Los límites del amor
Los límites del amor El amor irracional no se nota al principio. Se disfraza de pasión, de entrega, de romanticismo. Pero con el tiempo empieza a exigir más de lo que da, y convierte la relación en un campo de desequilibrio. El amor irracional nace cuando se ama más de lo que se debería, o cuando se deja de pensar por temor a perder al otro.
Hay señales claras: justificar el maltrato, callar ante la falta de respeto, o ceder siempre para evitar el conflicto. En ese tipo de amor, el yo se diluye hasta desaparecer. Lo que antes era ternura se transforma en necesidad; lo que parecía comprensión, en resignación. Se vive para complacer, no para compartir.
El amor irracional pone el afecto por encima de la razón, y termina haciendo de la dependencia una forma de devoción.

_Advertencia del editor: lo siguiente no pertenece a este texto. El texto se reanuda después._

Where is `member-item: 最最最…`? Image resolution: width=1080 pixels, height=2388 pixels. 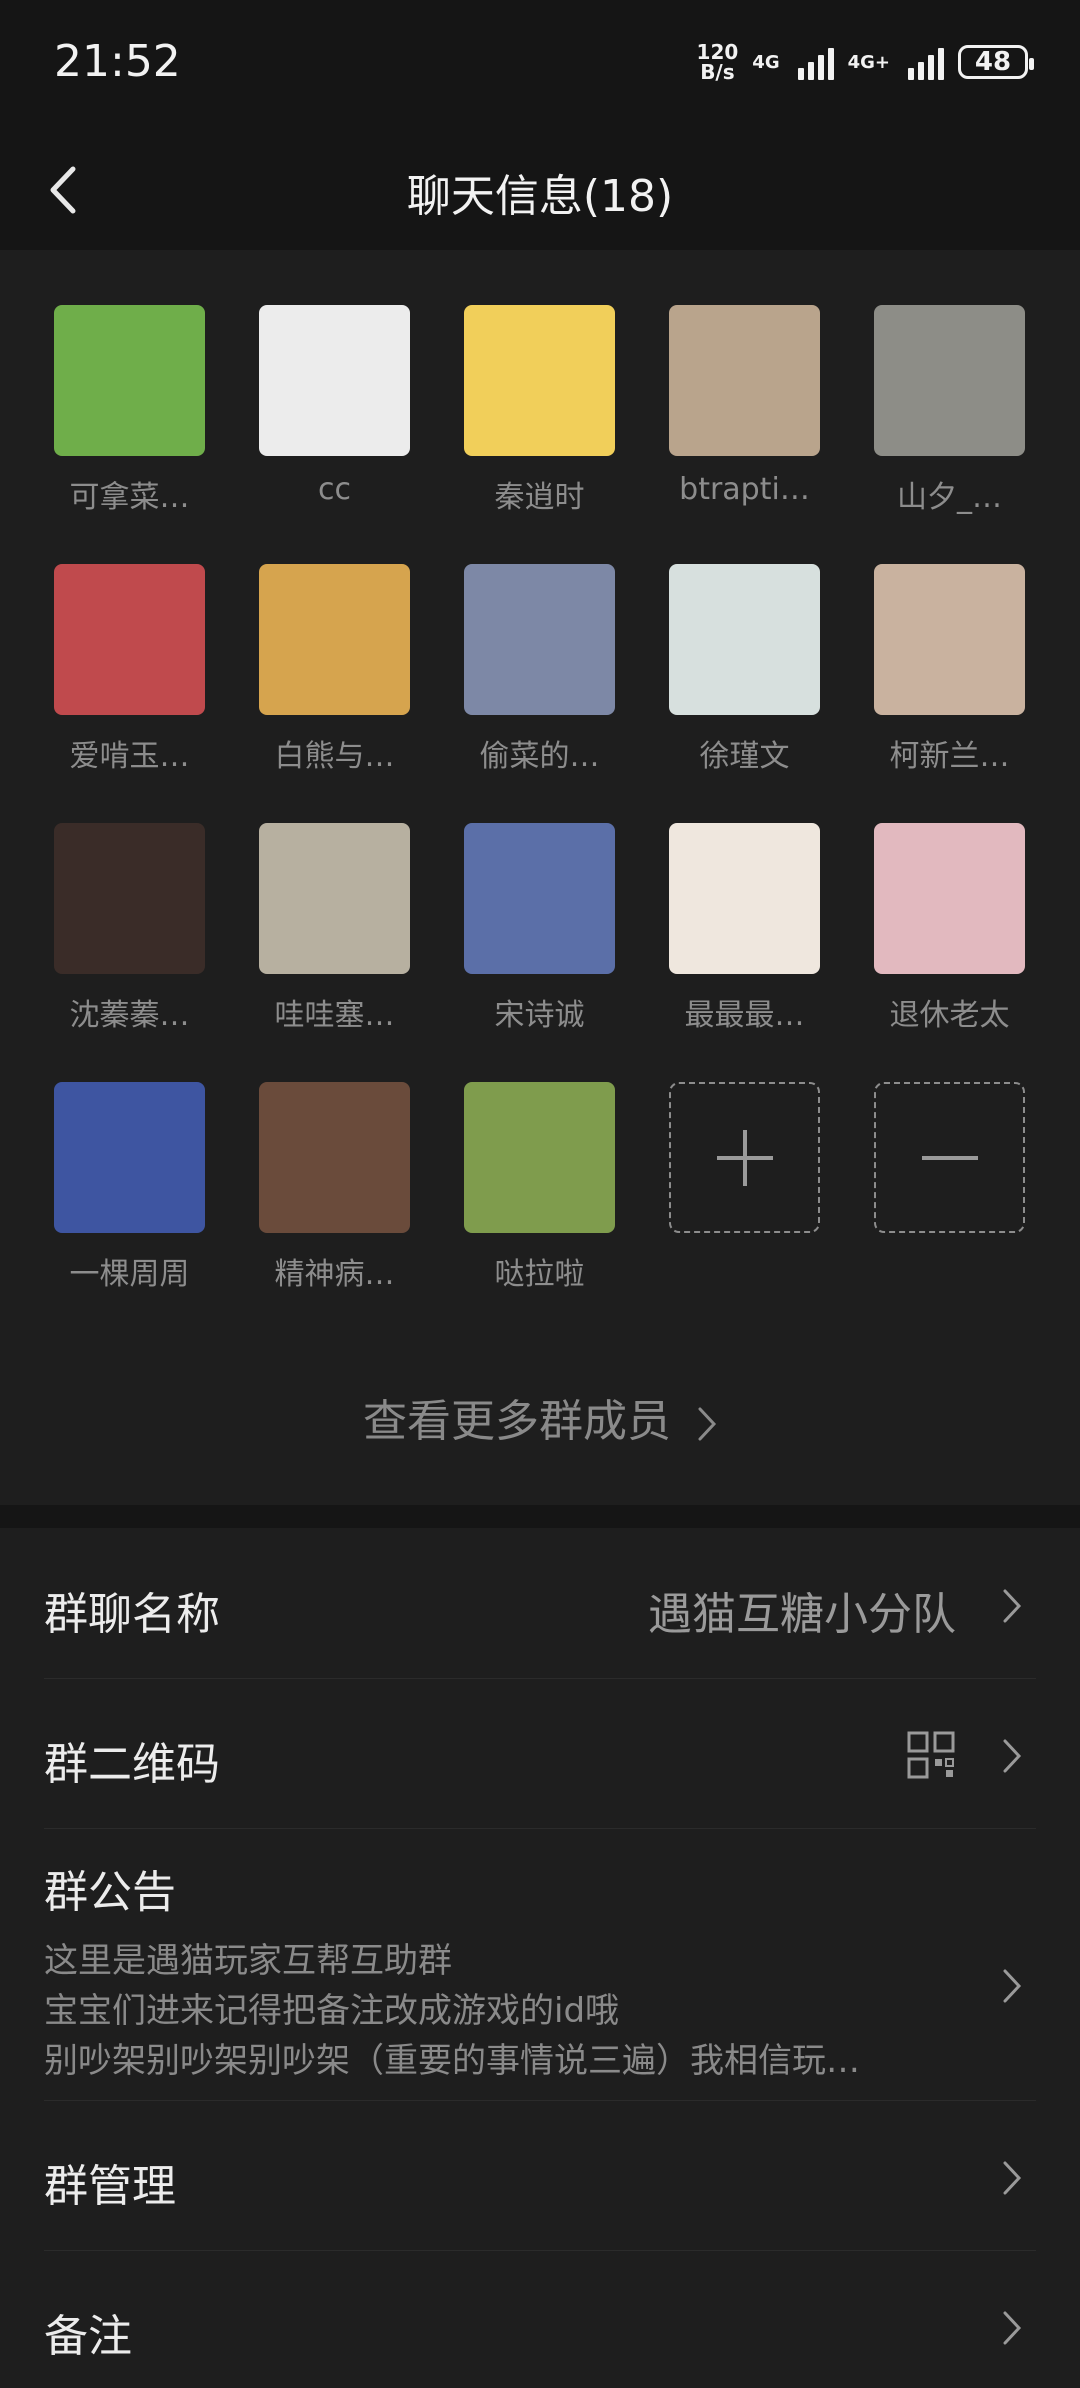 member-item: 最最最… is located at coordinates (744, 952).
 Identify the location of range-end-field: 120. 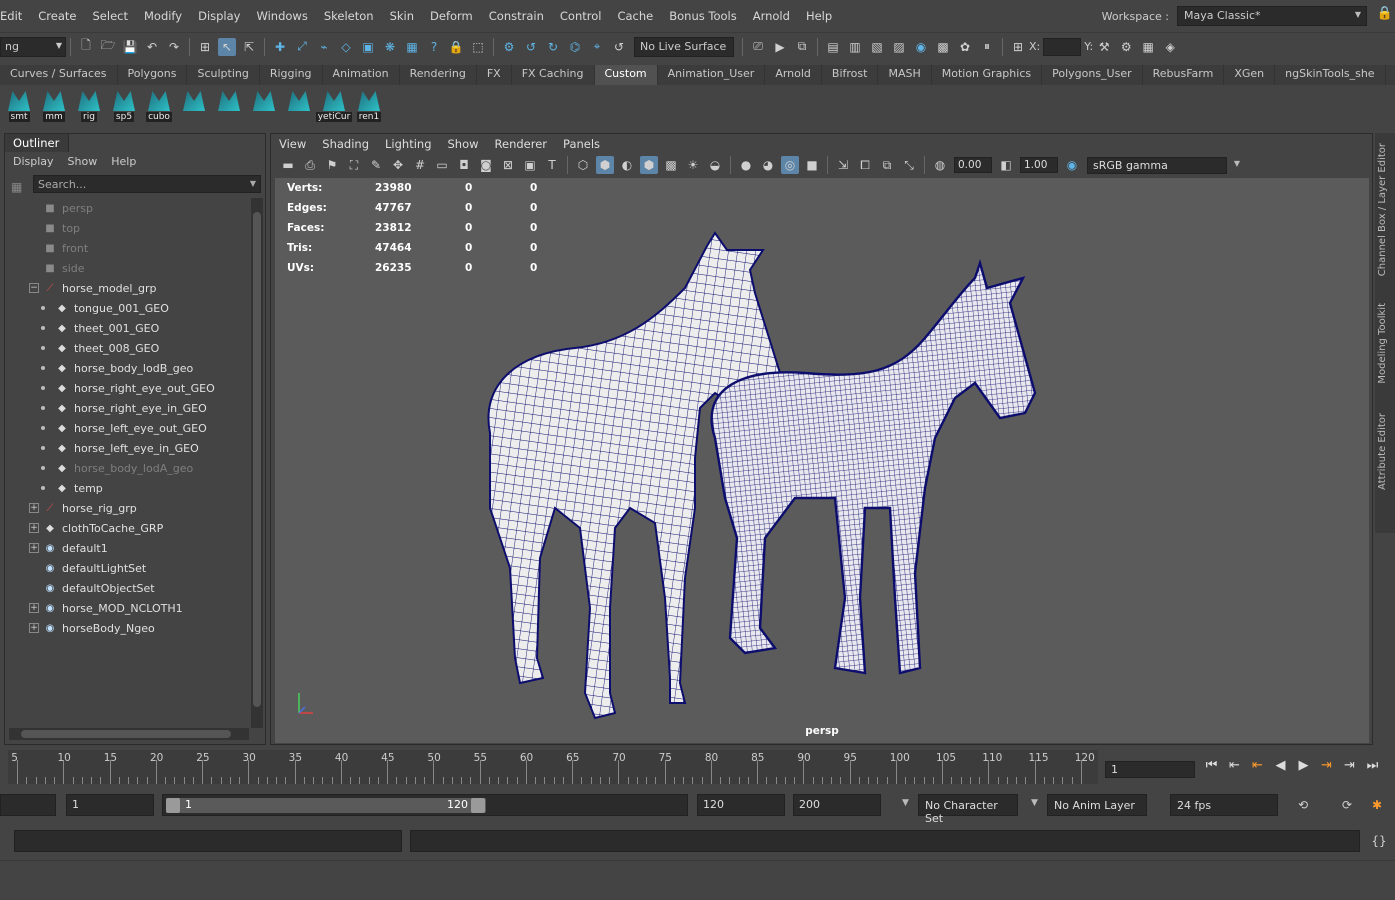
(741, 805).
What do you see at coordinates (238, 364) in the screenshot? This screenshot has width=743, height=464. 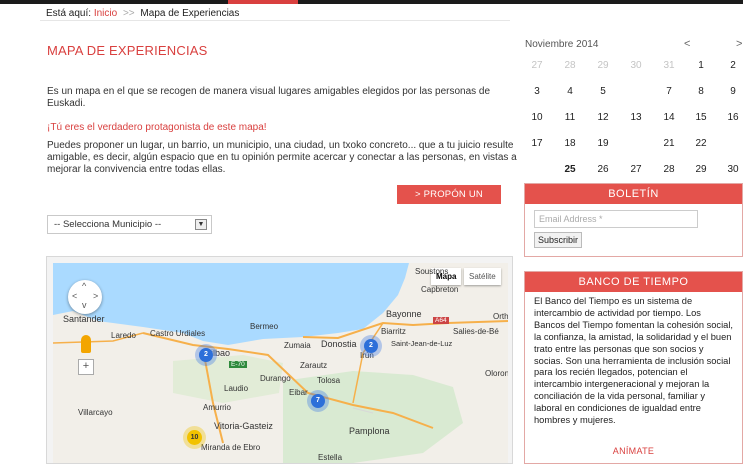 I see `map-road-e70: E-70` at bounding box center [238, 364].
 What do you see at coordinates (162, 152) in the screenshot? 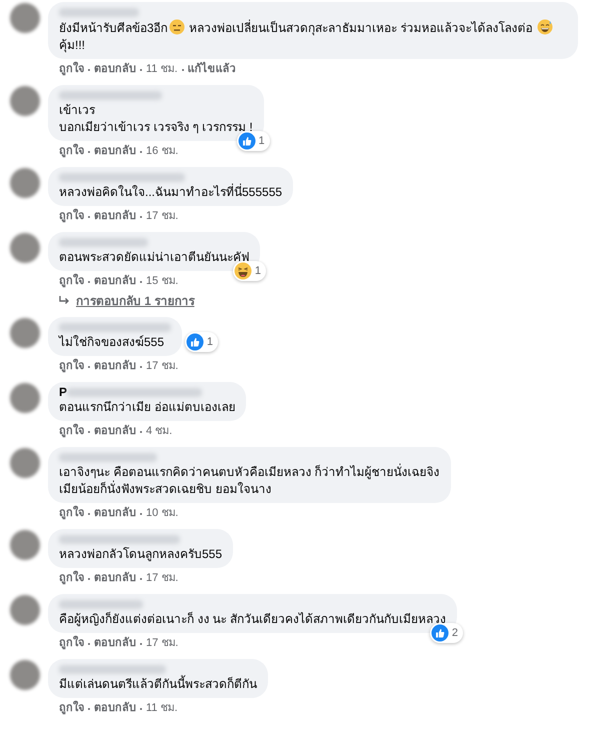
I see `timestamp: 16 ชม.` at bounding box center [162, 152].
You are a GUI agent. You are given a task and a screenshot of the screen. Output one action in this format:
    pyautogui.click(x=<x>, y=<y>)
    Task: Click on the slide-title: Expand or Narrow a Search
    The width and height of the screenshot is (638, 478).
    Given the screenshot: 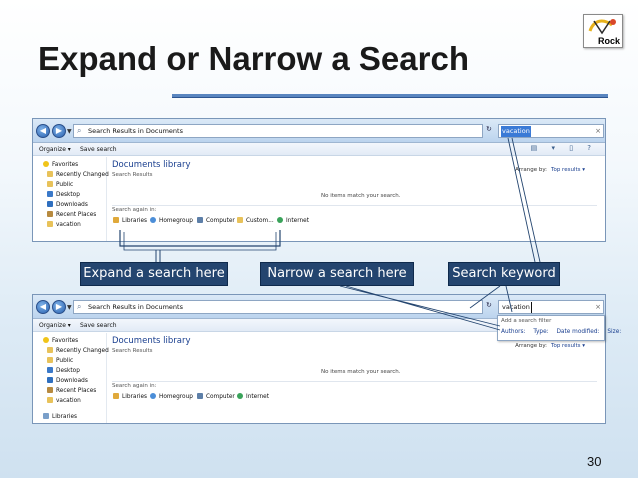 What is the action you would take?
    pyautogui.click(x=254, y=58)
    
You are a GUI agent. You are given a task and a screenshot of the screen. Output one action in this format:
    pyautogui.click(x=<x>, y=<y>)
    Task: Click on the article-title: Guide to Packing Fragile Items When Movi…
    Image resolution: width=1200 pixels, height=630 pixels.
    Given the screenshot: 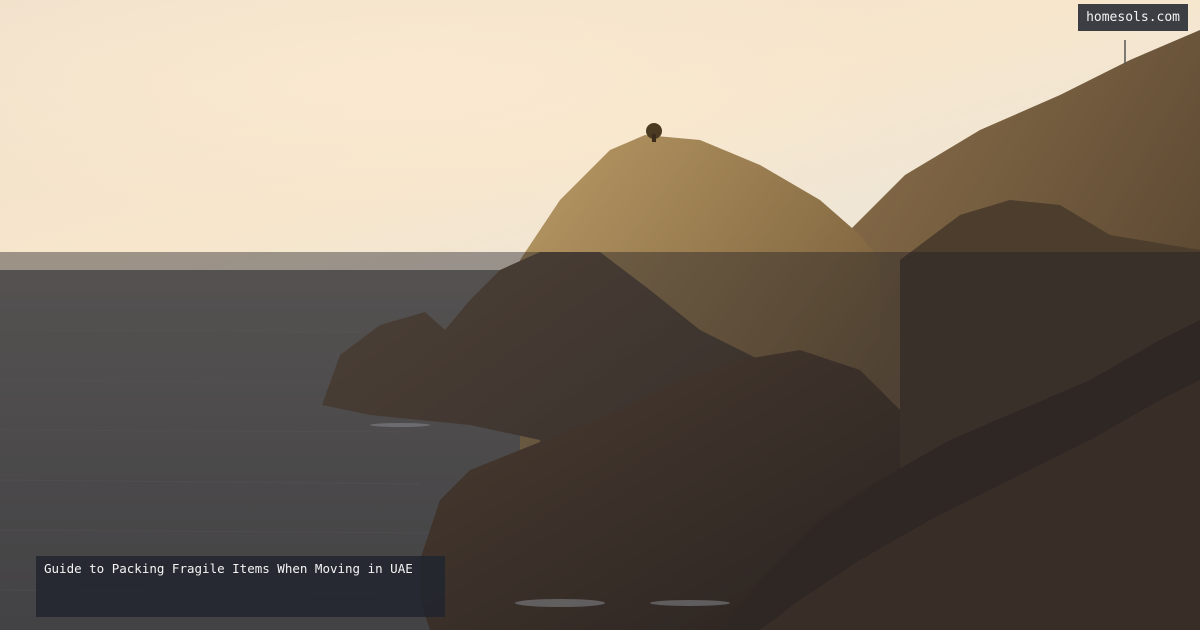 What is the action you would take?
    pyautogui.click(x=228, y=568)
    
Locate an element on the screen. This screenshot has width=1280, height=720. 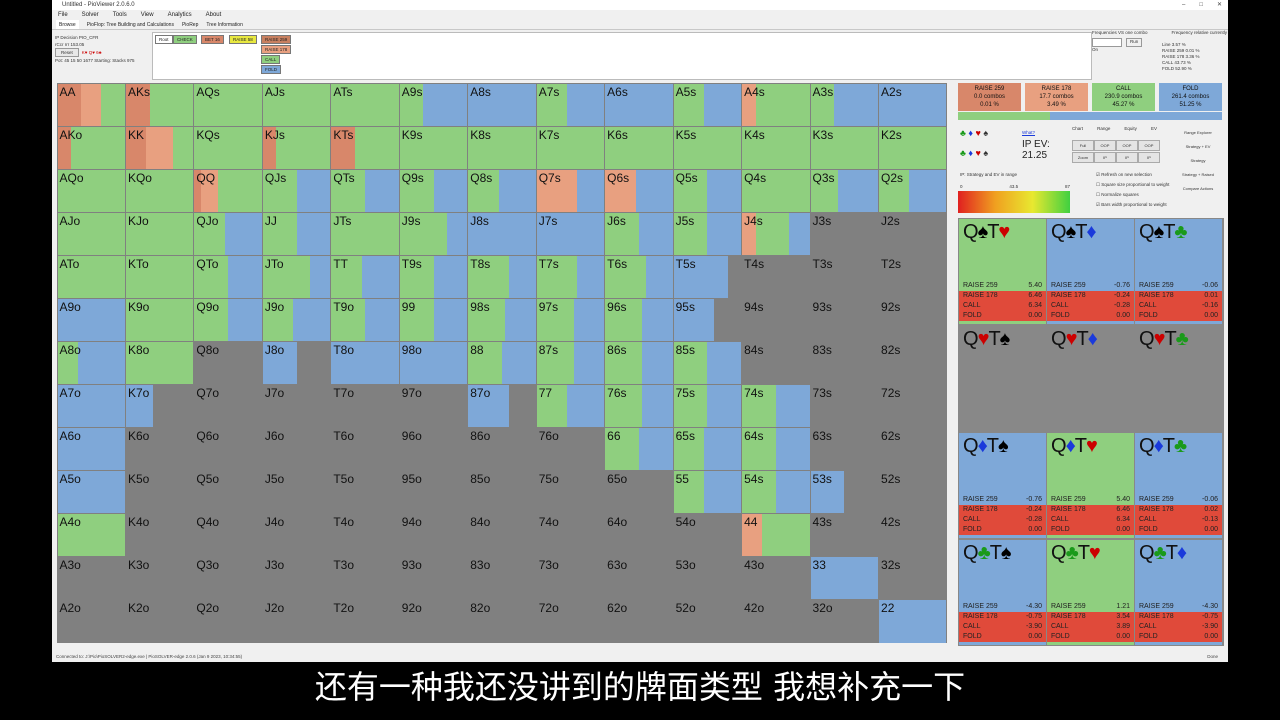
range-cell-98s: 98s is located at coordinates (502, 320).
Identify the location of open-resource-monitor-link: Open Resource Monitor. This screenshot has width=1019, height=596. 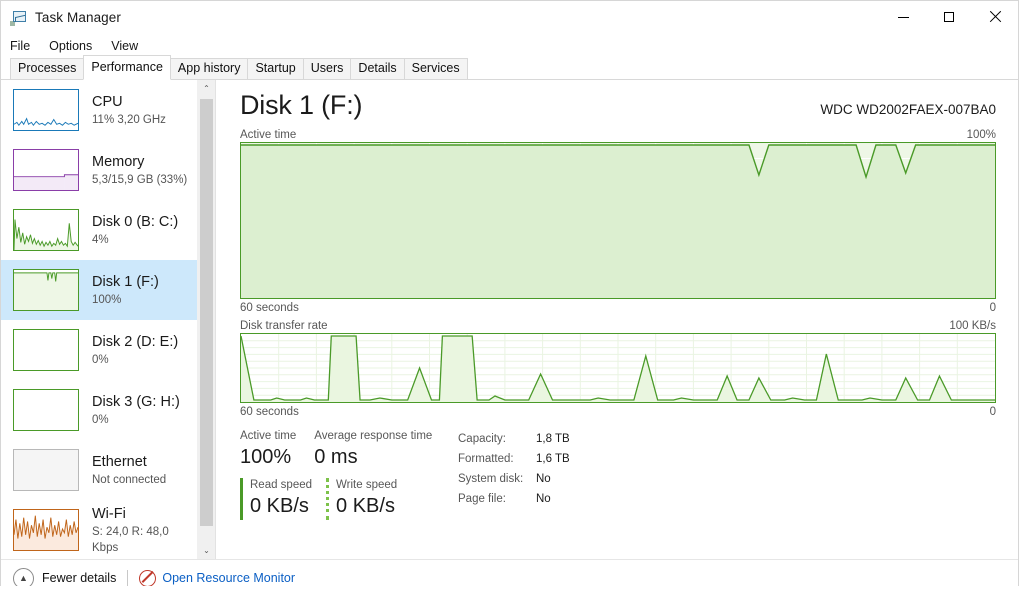
(228, 578).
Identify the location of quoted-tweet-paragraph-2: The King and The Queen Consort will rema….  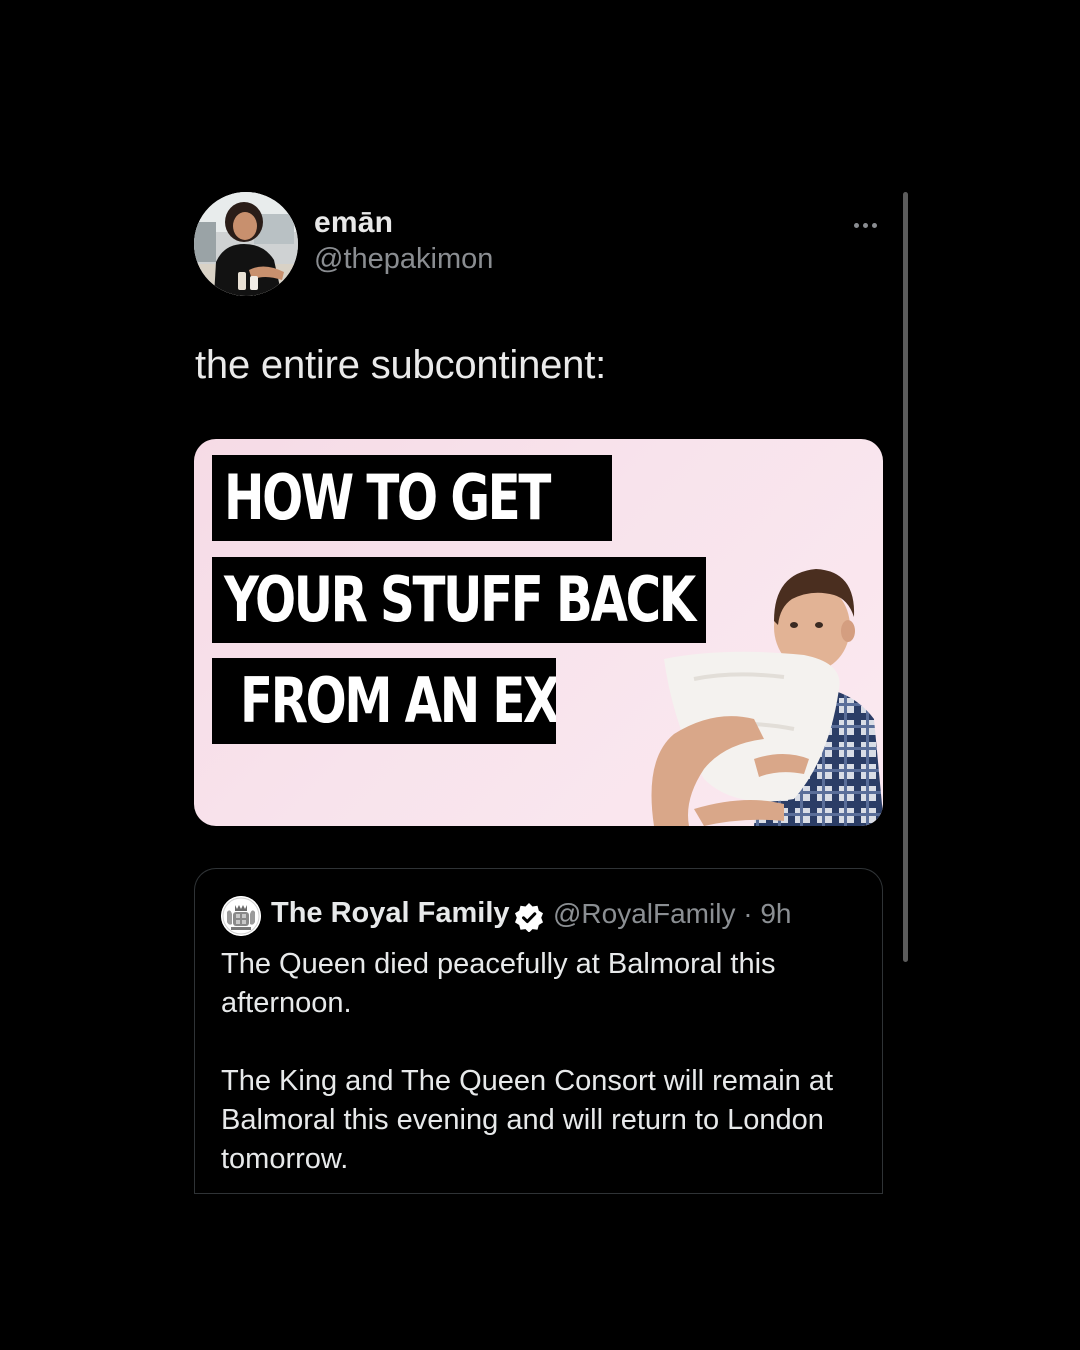
(528, 1120).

Quien ama sin cuestionar pierde la perspectiva de sí mismo. El vínculo deja de ser un espacio de crecimiento para convertirse en una trampa emocional. Amar de manera irracional es vivir con miedo a perder, y ese miedo se convierte en el motor de cada gesto, cada decisión, cada silencio.
Reconocerlo es el primer paso para sanar. El amor equilibrado no exige sacrificios absurdos ni renuncias totales. Si amar significa sufrir constantemente, algo está fuera de lugar. El amor no debería doler: si duele, no es amor, es apego disfrazado de entrega.